VAIL, COLO. - Skiing in the mountains above the Vail resort last week, Lindsey Vonn slowed to a stop at the top of a trail named in her honor after she won the 2010 women's Olympic downhill.
The trail, called Lindsey's, is a challenge: changeable and bumpy.
Vonn gazed at the trail but skied past it, and within minutes had ditched her ski gear and propped her stocking feet on a stool in a slopeside condominium.
"The 2010 Olympics seem far away now," she said. "So much has happened. So much has changed. So many sleepless nights and dark days. The ups and downs -- it has been really difficult. And I wouldn't have predicted that."

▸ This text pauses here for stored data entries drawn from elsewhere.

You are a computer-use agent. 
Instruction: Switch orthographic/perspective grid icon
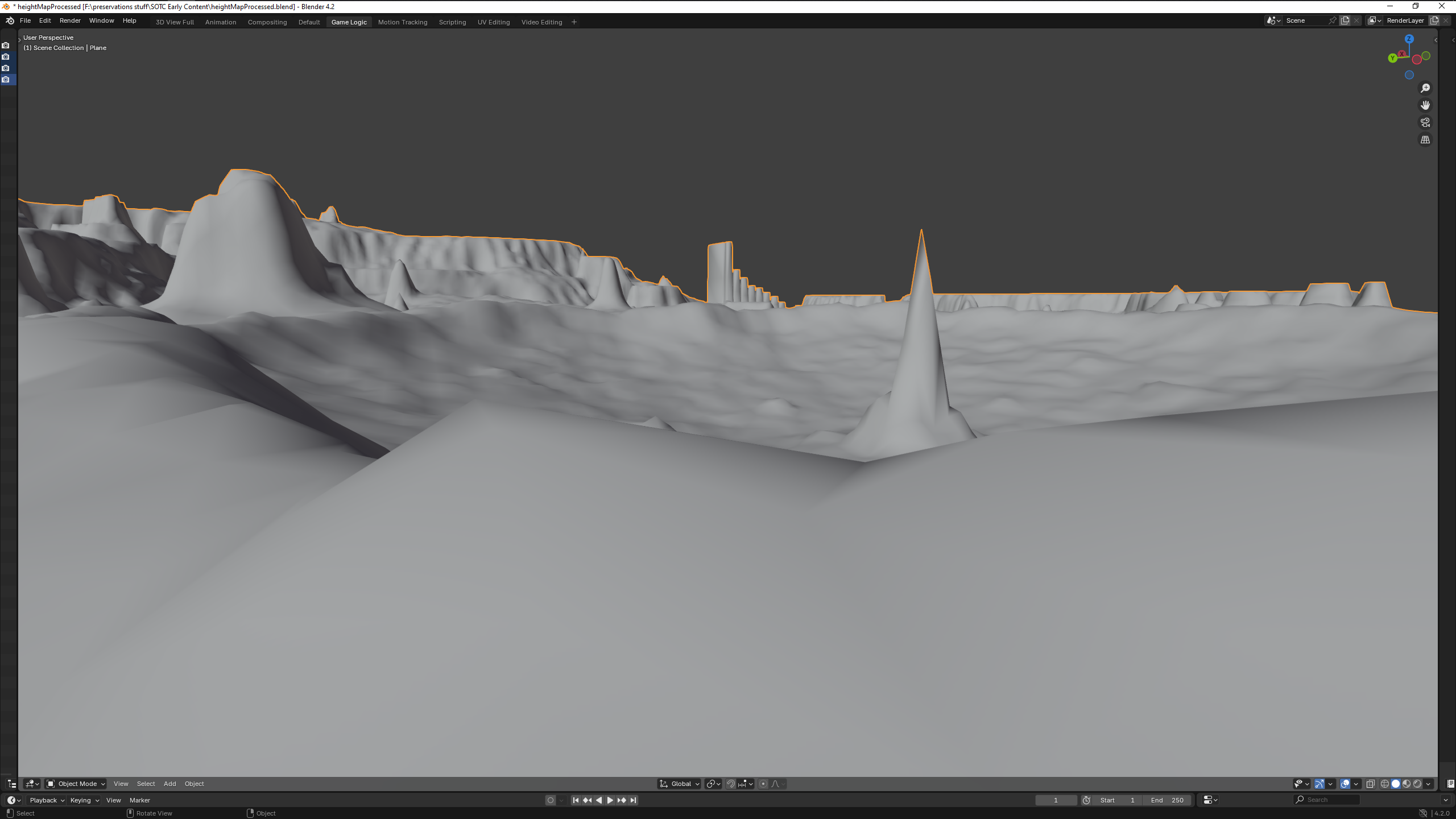(x=1425, y=139)
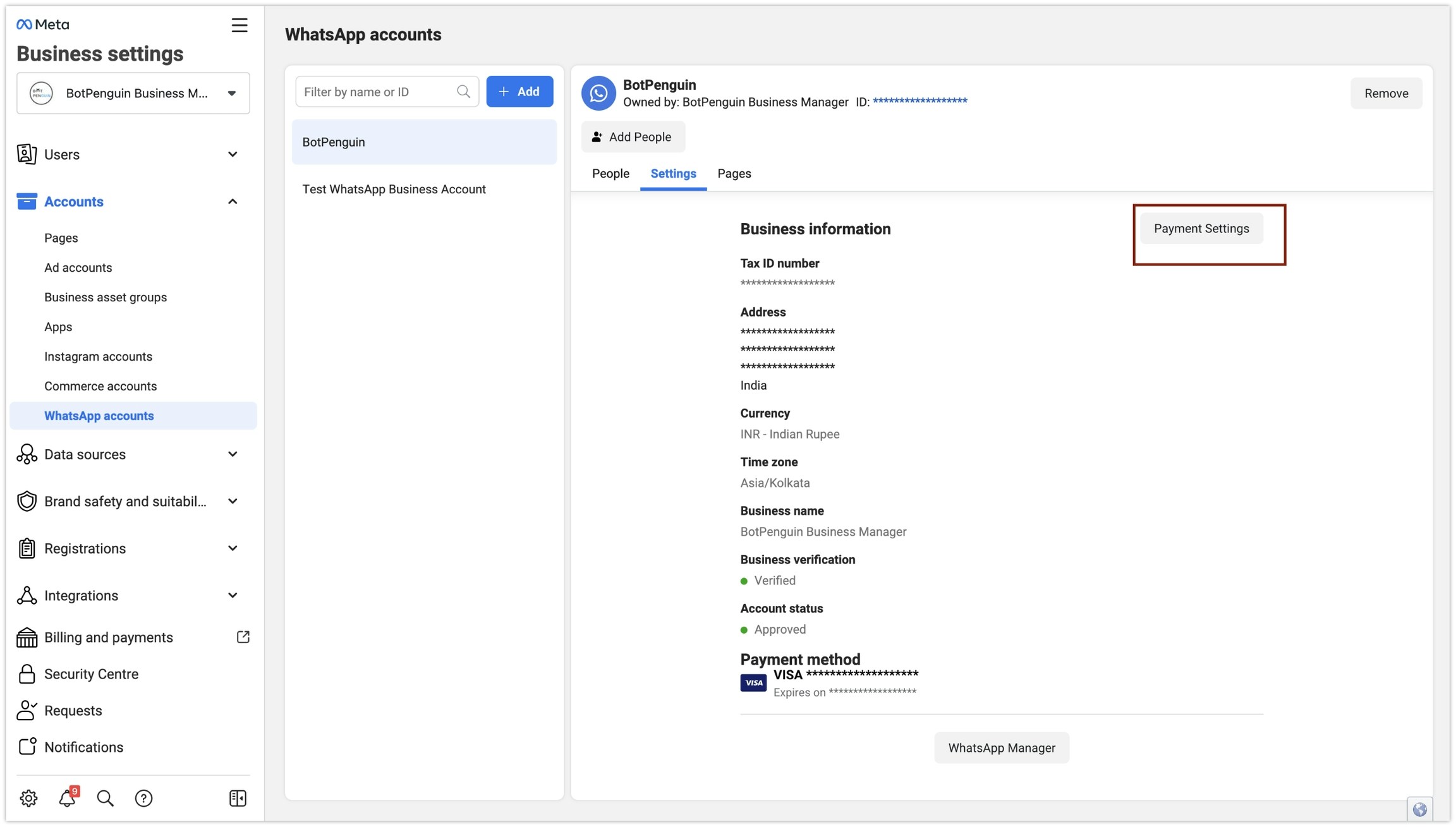The height and width of the screenshot is (827, 1456).
Task: Open Billing and payments external link icon
Action: pyautogui.click(x=243, y=637)
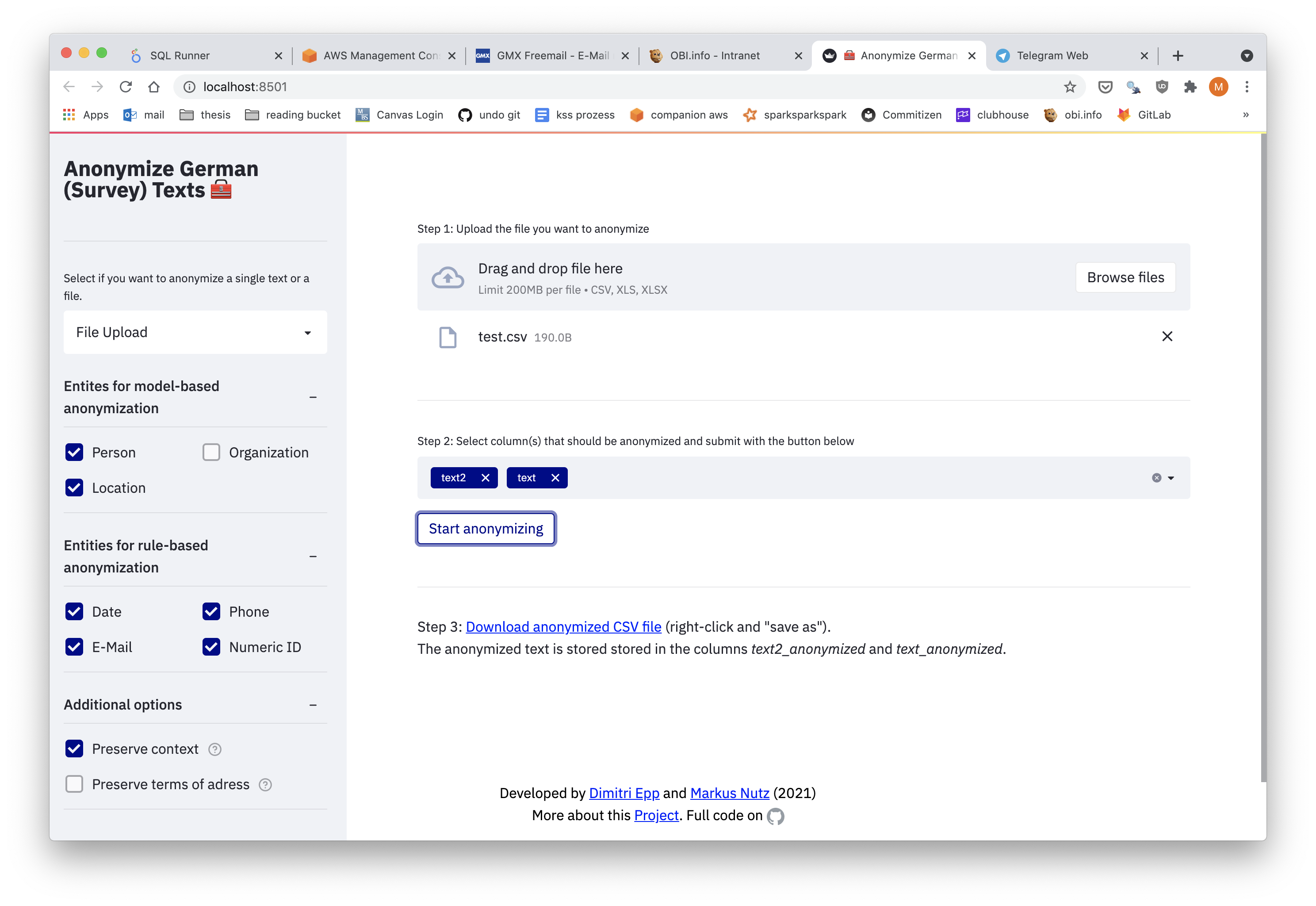Image resolution: width=1316 pixels, height=906 pixels.
Task: Clear all selected columns icon
Action: pos(1156,478)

Last month, Vonn completed a record-setting race season, the greatest by a woman in the history of the World Cup. But her best year came amid personal turmoil as Vonn dealt with a thorny divorce.
In November, after four years of marriage, Vonn split with her husband, Thomas, who had also acted as her coach, manager and equipment guru. Asked to characterize the divorce negotiations, Vonn last week sighed deeply and said, "I would say they're a mess."

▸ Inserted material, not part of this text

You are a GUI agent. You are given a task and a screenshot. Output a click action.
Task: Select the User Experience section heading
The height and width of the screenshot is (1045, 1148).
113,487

The couple did not sign a prenuptial agreement, she said, and have not spoken in two months since they tried to settle many details of their breakup themselves. "That didn't work out," she said.
The Vonns are worth millions of dollars, with Lindsey buoyed not only by her competition prize money but by multiple lucrative long-term contracts with sponsors like Rolex, Red Bull, Vail Resorts, Under Armour, and most recently, Kohl's department stores.